Retrieves a list of all file paths at the specified commit and path.

Parameters:

  • commit_start (Commit): Git commit object to retrieve files from
  • target_path (Path): Path to filter files by

Returns:

List of file paths (as strings) relative to the repository root.

Note: This is a lower-level method.
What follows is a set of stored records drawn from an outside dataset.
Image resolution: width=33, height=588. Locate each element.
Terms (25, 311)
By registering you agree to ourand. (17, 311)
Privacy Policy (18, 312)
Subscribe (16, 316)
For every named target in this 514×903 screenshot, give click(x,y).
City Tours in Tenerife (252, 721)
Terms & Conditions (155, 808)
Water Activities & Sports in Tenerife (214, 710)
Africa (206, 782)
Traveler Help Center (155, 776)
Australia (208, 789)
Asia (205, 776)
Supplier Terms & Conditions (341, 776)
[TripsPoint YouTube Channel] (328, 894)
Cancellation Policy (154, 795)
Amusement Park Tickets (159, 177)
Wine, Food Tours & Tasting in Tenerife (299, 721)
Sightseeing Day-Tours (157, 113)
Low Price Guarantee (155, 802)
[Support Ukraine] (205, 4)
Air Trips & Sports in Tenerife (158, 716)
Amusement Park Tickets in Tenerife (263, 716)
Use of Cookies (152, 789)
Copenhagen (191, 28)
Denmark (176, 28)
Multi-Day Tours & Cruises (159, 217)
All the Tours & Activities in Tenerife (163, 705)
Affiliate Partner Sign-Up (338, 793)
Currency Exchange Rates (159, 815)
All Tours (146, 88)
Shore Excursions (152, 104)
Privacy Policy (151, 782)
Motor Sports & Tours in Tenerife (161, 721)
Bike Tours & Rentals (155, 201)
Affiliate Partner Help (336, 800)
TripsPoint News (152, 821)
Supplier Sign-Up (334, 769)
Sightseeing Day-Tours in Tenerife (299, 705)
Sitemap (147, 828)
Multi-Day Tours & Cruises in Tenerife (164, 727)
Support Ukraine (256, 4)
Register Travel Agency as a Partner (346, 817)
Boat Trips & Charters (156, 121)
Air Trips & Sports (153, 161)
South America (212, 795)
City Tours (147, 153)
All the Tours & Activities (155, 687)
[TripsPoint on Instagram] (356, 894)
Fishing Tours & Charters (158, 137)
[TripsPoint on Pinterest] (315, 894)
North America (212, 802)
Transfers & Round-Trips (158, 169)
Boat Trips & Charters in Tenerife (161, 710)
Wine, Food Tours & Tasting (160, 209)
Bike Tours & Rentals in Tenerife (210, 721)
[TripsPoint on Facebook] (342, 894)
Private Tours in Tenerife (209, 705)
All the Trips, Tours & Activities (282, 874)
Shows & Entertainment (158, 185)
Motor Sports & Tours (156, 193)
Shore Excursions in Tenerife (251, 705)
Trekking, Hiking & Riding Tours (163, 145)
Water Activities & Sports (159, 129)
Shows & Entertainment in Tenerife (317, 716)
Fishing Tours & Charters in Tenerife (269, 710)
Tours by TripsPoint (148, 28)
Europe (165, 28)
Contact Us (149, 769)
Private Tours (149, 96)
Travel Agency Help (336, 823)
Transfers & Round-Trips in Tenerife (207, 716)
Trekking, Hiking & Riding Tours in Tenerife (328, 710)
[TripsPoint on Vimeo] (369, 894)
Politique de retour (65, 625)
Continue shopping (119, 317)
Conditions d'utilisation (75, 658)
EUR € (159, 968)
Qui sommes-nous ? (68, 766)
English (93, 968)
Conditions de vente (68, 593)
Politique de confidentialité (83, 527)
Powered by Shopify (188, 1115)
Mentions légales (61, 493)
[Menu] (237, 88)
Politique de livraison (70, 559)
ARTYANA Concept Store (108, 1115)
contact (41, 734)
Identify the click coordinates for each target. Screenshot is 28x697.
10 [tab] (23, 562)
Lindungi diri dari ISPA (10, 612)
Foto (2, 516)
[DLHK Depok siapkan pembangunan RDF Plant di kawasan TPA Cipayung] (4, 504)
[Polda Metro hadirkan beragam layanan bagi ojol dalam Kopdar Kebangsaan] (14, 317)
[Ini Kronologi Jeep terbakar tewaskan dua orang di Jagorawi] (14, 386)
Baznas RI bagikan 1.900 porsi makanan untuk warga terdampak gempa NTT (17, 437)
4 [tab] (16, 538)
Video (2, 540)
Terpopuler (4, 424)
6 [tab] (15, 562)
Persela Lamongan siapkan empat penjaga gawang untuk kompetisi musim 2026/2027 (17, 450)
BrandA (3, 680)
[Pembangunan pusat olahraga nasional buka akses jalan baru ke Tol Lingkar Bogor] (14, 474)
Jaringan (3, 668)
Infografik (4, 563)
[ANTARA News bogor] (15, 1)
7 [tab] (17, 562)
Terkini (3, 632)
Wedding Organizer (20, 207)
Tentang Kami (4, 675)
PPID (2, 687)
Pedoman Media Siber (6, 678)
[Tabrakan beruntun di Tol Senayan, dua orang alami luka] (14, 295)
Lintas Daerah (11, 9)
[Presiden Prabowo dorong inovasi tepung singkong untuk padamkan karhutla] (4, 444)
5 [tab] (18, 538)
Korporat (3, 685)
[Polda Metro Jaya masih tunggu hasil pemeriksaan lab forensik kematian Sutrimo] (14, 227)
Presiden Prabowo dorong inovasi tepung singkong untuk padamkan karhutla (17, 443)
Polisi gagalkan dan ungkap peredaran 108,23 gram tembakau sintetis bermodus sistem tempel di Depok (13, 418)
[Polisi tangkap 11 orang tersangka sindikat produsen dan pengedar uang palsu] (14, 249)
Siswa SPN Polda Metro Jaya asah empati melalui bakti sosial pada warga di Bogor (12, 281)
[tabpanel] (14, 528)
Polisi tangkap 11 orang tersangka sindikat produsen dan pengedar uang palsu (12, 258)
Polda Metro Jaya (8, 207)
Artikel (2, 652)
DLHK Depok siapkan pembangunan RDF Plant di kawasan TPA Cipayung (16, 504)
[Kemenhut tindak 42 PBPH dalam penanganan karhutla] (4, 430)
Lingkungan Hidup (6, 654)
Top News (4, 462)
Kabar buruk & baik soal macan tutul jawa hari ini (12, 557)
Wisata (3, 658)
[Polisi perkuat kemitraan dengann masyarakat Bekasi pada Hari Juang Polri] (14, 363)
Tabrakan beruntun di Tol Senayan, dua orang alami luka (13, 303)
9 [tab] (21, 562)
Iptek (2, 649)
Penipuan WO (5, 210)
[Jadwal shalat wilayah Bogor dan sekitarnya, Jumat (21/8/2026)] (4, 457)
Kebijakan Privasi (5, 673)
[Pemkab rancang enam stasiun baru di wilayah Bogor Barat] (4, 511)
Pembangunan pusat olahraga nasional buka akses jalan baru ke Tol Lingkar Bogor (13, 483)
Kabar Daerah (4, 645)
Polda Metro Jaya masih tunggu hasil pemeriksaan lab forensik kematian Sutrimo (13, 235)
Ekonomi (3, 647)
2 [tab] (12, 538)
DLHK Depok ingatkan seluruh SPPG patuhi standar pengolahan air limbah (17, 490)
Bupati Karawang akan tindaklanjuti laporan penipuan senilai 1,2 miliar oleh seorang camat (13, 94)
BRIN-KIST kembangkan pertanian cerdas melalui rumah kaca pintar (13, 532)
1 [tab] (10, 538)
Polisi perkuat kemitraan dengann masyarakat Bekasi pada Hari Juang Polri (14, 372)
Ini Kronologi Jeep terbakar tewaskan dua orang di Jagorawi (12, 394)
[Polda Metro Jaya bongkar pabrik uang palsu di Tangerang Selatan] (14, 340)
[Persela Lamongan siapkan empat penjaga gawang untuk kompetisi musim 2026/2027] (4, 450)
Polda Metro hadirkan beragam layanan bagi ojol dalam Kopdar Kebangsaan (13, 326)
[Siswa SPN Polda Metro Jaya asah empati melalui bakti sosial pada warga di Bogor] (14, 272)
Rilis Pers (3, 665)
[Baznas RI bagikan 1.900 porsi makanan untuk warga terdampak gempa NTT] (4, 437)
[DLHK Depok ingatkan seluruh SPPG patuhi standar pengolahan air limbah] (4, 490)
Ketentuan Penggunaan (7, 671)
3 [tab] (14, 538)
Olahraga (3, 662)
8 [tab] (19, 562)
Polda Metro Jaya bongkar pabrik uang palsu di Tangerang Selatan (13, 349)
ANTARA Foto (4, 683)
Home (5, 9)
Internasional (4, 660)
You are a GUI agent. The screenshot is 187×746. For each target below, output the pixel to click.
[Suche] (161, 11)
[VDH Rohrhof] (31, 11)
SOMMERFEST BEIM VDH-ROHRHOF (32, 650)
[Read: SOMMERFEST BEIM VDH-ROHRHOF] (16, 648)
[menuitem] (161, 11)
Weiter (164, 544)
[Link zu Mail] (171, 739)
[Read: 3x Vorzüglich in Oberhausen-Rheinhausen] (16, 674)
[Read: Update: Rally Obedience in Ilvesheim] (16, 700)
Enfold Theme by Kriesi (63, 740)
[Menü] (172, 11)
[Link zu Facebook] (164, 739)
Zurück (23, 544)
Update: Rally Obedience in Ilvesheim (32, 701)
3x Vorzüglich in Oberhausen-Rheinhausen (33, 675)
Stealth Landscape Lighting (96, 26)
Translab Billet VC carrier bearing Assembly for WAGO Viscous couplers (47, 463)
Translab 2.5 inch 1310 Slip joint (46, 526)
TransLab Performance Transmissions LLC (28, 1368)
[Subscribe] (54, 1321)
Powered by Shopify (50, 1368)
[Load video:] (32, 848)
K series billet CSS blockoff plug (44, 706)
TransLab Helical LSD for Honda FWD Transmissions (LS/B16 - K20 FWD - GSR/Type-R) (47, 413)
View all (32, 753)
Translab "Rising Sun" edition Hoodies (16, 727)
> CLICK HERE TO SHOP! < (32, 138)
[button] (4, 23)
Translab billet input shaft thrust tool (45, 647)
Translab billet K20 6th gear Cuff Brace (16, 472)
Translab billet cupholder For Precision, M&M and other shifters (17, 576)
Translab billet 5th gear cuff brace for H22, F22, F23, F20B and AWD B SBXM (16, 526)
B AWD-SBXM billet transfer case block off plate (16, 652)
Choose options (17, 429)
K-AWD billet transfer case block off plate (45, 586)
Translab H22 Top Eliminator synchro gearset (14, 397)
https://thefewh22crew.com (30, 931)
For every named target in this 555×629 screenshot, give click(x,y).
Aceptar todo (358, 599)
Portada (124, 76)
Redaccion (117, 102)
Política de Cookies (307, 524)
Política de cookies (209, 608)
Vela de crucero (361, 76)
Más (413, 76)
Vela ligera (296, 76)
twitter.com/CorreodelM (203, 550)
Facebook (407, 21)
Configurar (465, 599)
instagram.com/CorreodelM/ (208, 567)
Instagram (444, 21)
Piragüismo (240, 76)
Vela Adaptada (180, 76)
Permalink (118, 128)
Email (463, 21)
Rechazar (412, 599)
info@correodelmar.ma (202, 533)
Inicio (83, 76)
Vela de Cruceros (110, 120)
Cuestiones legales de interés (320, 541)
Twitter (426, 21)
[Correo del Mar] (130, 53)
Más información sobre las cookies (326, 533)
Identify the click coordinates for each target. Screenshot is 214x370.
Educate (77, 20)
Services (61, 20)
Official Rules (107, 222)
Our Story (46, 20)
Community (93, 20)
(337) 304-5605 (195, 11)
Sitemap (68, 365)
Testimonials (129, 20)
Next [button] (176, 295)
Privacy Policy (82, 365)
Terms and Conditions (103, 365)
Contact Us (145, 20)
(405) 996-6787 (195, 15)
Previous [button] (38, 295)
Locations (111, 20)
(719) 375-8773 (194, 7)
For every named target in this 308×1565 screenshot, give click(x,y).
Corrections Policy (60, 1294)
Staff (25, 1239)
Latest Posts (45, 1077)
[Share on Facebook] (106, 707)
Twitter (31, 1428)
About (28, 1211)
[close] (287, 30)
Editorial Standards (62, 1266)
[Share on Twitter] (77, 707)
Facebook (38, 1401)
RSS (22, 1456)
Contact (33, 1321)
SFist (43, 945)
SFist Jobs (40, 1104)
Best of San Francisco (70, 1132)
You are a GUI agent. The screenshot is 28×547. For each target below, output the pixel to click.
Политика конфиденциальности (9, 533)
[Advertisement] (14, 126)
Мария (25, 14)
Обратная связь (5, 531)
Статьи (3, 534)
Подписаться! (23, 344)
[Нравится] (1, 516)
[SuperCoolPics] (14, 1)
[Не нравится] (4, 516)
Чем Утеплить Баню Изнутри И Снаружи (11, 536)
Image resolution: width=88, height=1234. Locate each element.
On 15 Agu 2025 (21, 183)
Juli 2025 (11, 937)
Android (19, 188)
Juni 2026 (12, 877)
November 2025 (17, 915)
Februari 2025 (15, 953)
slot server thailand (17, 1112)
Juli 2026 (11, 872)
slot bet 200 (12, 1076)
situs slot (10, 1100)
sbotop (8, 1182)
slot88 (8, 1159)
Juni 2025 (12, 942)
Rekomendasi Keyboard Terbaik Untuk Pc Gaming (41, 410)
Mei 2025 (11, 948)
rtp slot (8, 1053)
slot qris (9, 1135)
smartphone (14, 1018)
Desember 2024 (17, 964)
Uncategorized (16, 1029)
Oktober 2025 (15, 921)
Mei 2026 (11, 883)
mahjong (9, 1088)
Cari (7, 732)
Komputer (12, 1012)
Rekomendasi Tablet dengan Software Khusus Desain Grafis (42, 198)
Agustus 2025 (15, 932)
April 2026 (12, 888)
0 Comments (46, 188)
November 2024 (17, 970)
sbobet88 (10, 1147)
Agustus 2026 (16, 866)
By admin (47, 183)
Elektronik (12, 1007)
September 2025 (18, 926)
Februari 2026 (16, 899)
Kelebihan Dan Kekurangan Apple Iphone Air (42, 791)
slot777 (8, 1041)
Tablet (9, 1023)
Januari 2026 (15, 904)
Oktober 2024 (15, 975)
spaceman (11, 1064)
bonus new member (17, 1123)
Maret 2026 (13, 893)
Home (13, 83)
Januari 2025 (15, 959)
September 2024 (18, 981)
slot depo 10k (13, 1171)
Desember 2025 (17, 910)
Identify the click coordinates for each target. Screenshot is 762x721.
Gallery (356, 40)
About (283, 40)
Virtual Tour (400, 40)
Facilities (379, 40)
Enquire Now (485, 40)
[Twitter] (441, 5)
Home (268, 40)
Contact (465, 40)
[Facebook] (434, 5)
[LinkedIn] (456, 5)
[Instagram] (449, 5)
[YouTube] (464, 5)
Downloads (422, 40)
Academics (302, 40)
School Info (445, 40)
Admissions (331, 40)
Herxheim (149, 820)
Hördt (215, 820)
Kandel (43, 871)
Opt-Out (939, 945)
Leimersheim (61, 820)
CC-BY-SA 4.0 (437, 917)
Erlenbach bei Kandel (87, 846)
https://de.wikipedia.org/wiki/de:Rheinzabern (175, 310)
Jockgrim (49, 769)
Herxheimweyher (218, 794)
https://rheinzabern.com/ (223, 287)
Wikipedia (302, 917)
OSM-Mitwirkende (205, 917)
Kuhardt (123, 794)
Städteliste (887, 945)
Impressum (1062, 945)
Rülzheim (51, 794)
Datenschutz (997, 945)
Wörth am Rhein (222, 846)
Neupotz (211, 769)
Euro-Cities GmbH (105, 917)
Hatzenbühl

Most users should use get_json_from_tag() or get_yaml_from_tag() instead.

Usage Examples

Example 1: Retrieve Configuration Files

from pathlib import Path
from cloe_util_git_client.git_client import GitClient

# Initialize client for production configs
client = GitClient(
    model_root_path=Path("/app/repository"),
    git_tag_regex=r"prod-v\d+\.\d+"
)

# Load all configuration files from the last production release
configs = client.get_json_from_tag(Path("config/"))

# Process each configuration
for file_path, config_data in configs.items():
    print(f"Loading config: {file_path}")
    # Use config_data as needed
    database_url = config_data.get("database", {}).get("url")

Example 2: Compare Multiple Versions

from pathlib import Path
from cloe_util_git_client.git_client import GitClient

# Load from version 1.0
client_v1 = GitClient(
    model_root_path=Path("/app/repo"),
    git_tag_regex=r"v1\.0\.\d+"
)
config_v1 = client_v1.get_json_from_tag(Path("config/app.json"))

# Load from version 2.0
client_v2 = GitClient(
    model_root_path=Path("/app/repo"),
    git_tag_regex=r"v2\.0\.\d+"
)
config_v2 = client_v2.get_json_from_tag(Path("config/app.json"))

# Compare configurations
for key in config_v1.keys():
    if config_v1[key] != config_v2.get(key):
        print(f"Changed: {key}")